Anne Holt is worth investigating, though. She trained as a lawyer, then worked for Norway's state broadcaster as a journalist and news anchor before moving to the Oslo police force. She eventually wound up as Norway's Minister for Justice, albeit briefly, by which time she had a parallel career as a crime novelist. And she lives in Oslo with her female partner and their daughter, a fact which gives the hate crime theme of this first series added heft - it too features a gay couple with a child.

Lo And Behold (12)

Dogwoof, £9.99

VETERAN film-maker and now acclaimed documentarist Werner Herzog turns his quizzical, eccentric and iconoclastic eye on the world of the internet in this fascinating film sub-titled Reveries Of A Connected World. He begins his journey in 1969, with the first word sent over what would become the internet: it was supposed to be “login” but the computer crashed on the “g” so “lo” is what we have, appropriately enough. He finishes on Mars, which SpaceX founder Elon Musk hopes to help colonise and where he says it would be relatively easy to set up an internet connection.
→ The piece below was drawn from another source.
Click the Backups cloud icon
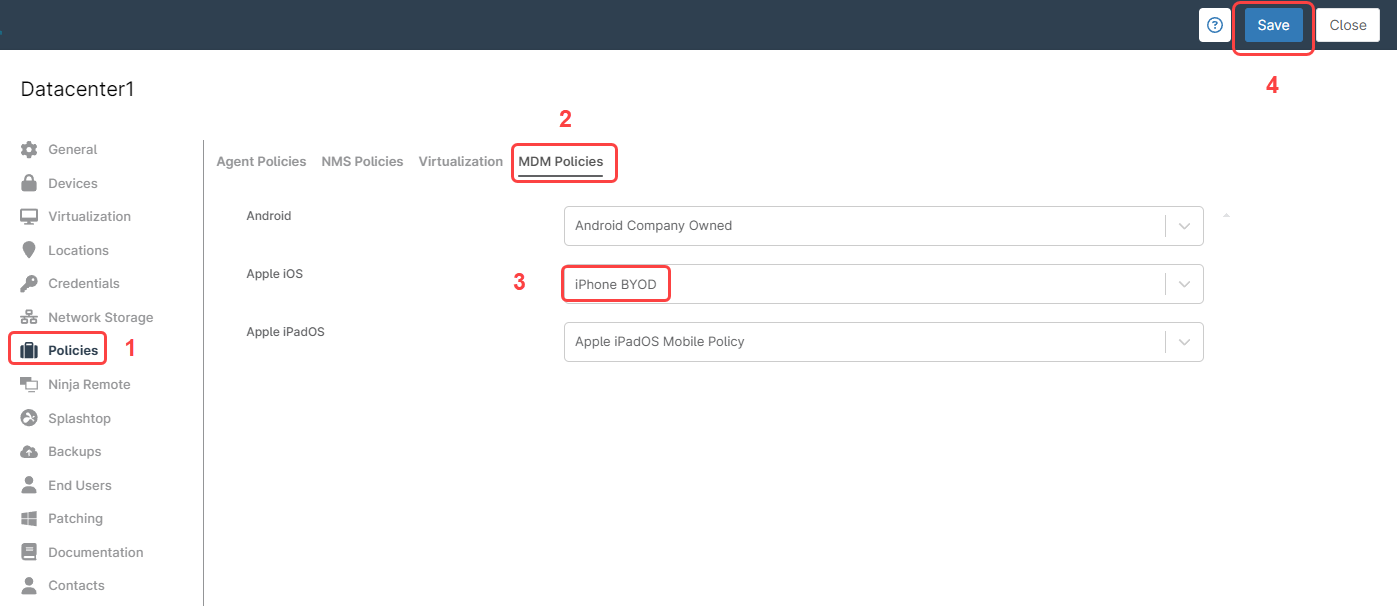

Whimsical old dog that he is, Herzog presents his film in a series of chapters, complete with a Roman numeral numbering system. It's typical of a man whose biography claims he was 11 before he encountered cinema and didn't make a phone call until he was 17. But it also allows him to delve sequentially into a series of wide-ranging subjects such as the ills of social media, cyber-security, politics, robotics, gaming and, not unconnected, addiction.

As much as he revels in his interviewees' knowledge, opinions and insights Herzog also delights in wrong-footing them. Citing the famous saying ascribed to Prussian general Carl von Clausewitz's - “Sometimes war dreams of itself” - he asks if the same is true of the internet. Some interviewees gamely try to answer by taking about artificial intelligence; one just looks bamboozled and says nothing. But it's emblematic of an approach to the subject which draws in everything from pure maths to philosophy by way of science, morality and - when one grinning young techno-geek says a robot will be able to out play the Messis, Ronaldos and Neymars of 2050 - the football world cup. A tale as cautionary as it is celebratory, Lo And Behold should be required viewing for all digital natives.

Fright Night (18)

Eureka! Video, £24.99

THE CULT status claims made for Tom Holland's 1985 comedy-horror don't hold quite water, holy or otherwise, but there's much about it to like, not least Roddy McDowall's overblown performance as hammy TV vampire hunter Peter Vincent. In a plot which could have gone much further into postmodernist territory than it does, a down-on-his-luck Vincent is hired by high schoogirl Amy (Amanda Bearse) to play along with an idea her boyfriend Charley (William Ragsdale) has become fixated upon: that his new next door neighbour Jerry Dandridge (Chris Sarandon, ex-husband of Susan) is a vampire. The trouble is, Charley is right and soon Vincent, Amy and Charley's annoying sidekick Evil Ed (Stephen Geoffreys) are up to their necks in spooky mists and bad 1980s pop music.

In Nightmare Movies, his indispensable book on the horror genre, critic Kim Newman describes Fright Night as basically a John Hughes film with vampires added. He's right. The 1980s special effects tread a careful line between good, gory and goofy, and you can see in this film and others like it from the same period (such as Richard Wenk's Vamp, from 1986) the source of an idea that would see wider expression in shows like Buffy The Vampire Slayer: that the undead walk among us in modern dress and, when combined with telegenic high school students, make an excellent subject for film-makers.